-- Start Document section --
Then you can compare `bar` with another session, to debug TUI behavior.

### TUI redraw

Set the 'writedelay' option to see where and when the UI is painted.

    :set writedelay=1

### Terminal reference

- `man terminfo`
- http://bazaar.launchpad.net/~libvterm/libvterm/trunk/view/head:/doc/seqs.txt
- http://invisible-island.net/xterm/ctlseqs/ctlseqs.html

Nvim lifecycle
--------------

Following describes how Nvim processes input.

Consider a typical Vim-like editing session:

01. Vim displays the welcome screen
02. User types: `:`
03. Vim enters command-line mode
04. User types: `edit README.txt<CR>`
05. Vim opens the file and returns to normal mode
06. User types: `G`
07. Vim navigates to the end of the file
09. User types: `5`
10. Vim enters count-pending mode
11. User types: `d`
12. Vim enters operator-pending mode
13. User types: `w`
14. Vim deletes 5 words
15. User types: `g`
16. Vim enters the "g command mode"
-- End Document section --
*What is asked:*
a – Do these statements agree with the Nvim notes above? For each, answer yes or no and quote the deciding words. (i) The 'writedelay' option lets you see where and when the UI is painted. (ii) Typing `d` puts Vim into count-pending mode. (iii) Typing `G` makes Vim navigate to the end of the file.
b – According to the Nvim notes, what is the purpose of running `:set writedelay=1`?
c – In the Nvim notes, what does Vim do after the user types `edit README.txt<CR>`?
-- Start Raw data --
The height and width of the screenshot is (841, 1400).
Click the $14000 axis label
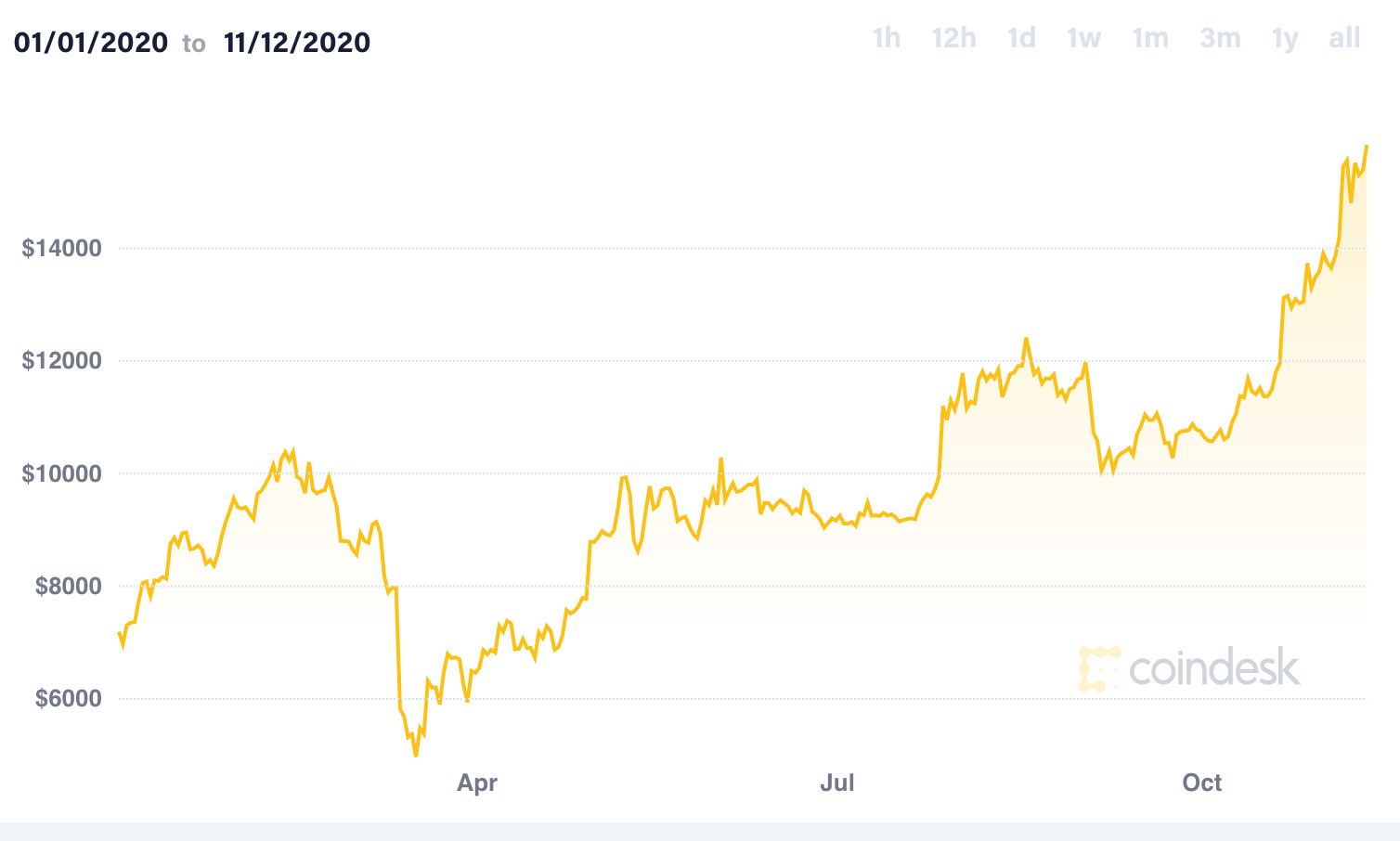click(x=61, y=248)
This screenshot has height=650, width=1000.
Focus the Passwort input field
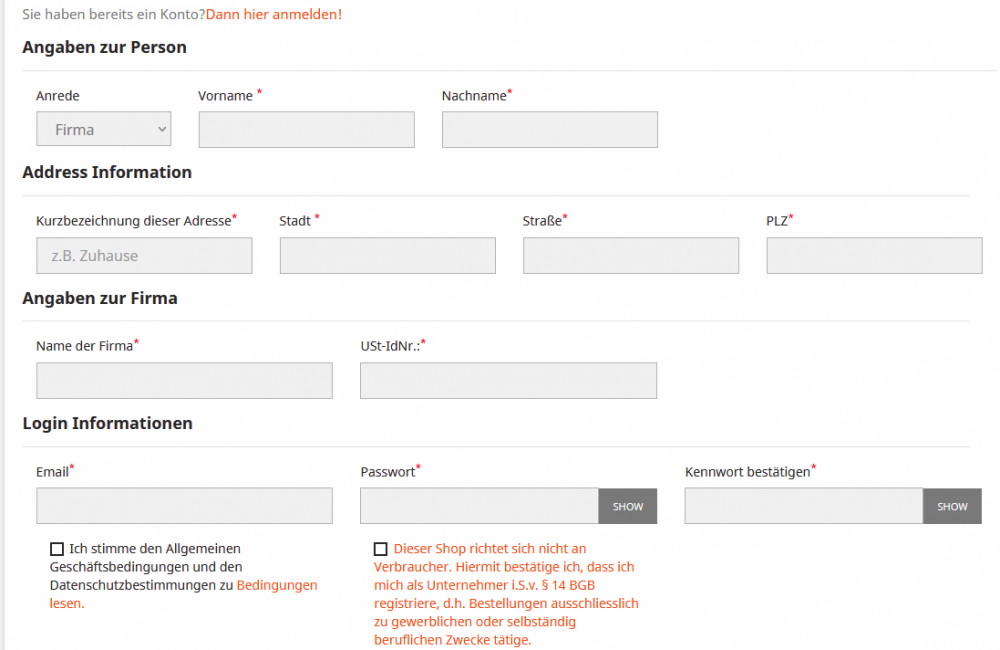[479, 506]
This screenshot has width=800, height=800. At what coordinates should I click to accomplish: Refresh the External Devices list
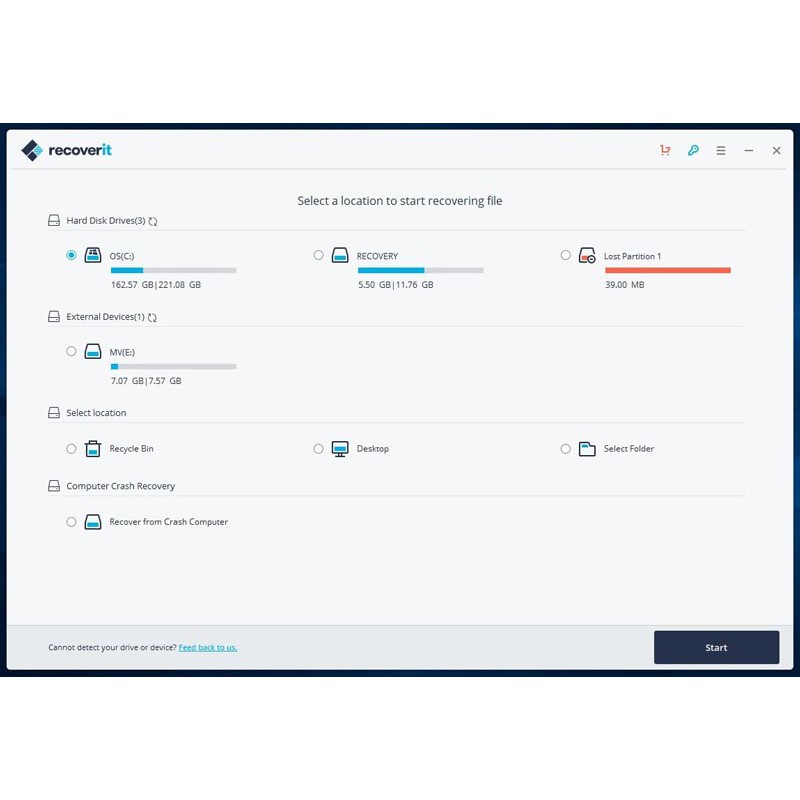[152, 318]
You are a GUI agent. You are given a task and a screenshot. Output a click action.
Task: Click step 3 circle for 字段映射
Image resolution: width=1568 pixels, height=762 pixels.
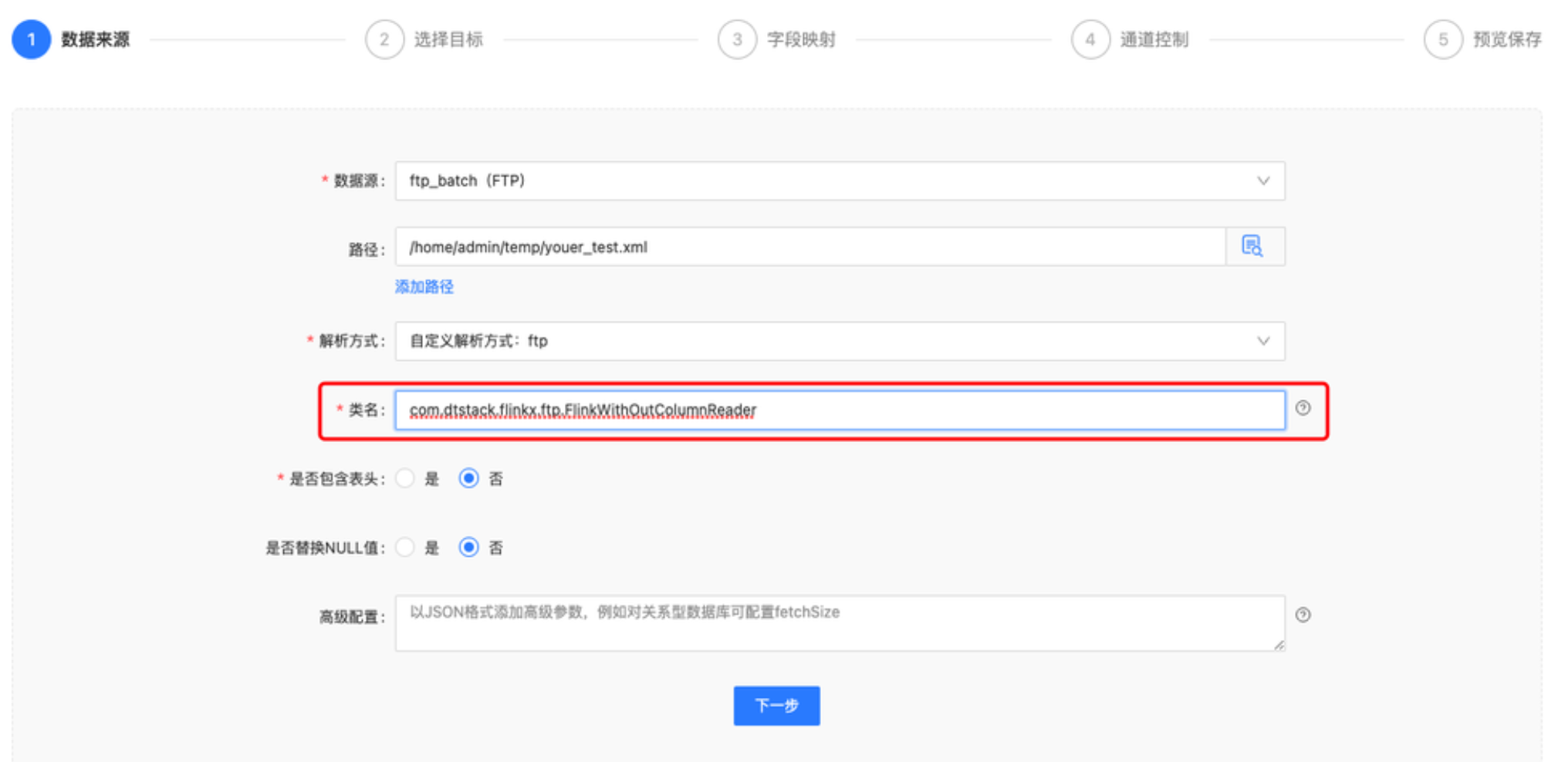coord(737,39)
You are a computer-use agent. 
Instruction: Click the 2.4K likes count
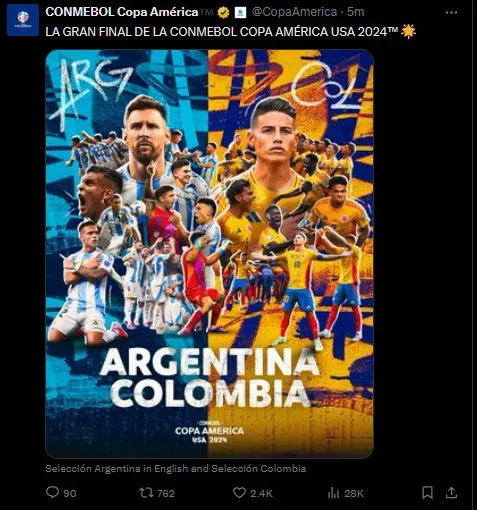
-- End Raw data --
*Results of the tasks:*
a –
(i) Yes: "Set the 'writedelay' option to see where and when the UI is painted."
(ii) No: "Vim enters operator-pending mode"
(iii) Yes: "Vim navigates to the end of the file"

b – It sets the 'writedelay' option so you can see where and when the UI is painted. The notes give this under the heading "TUI redraw."

c – Vim opens the file and returns to normal mode.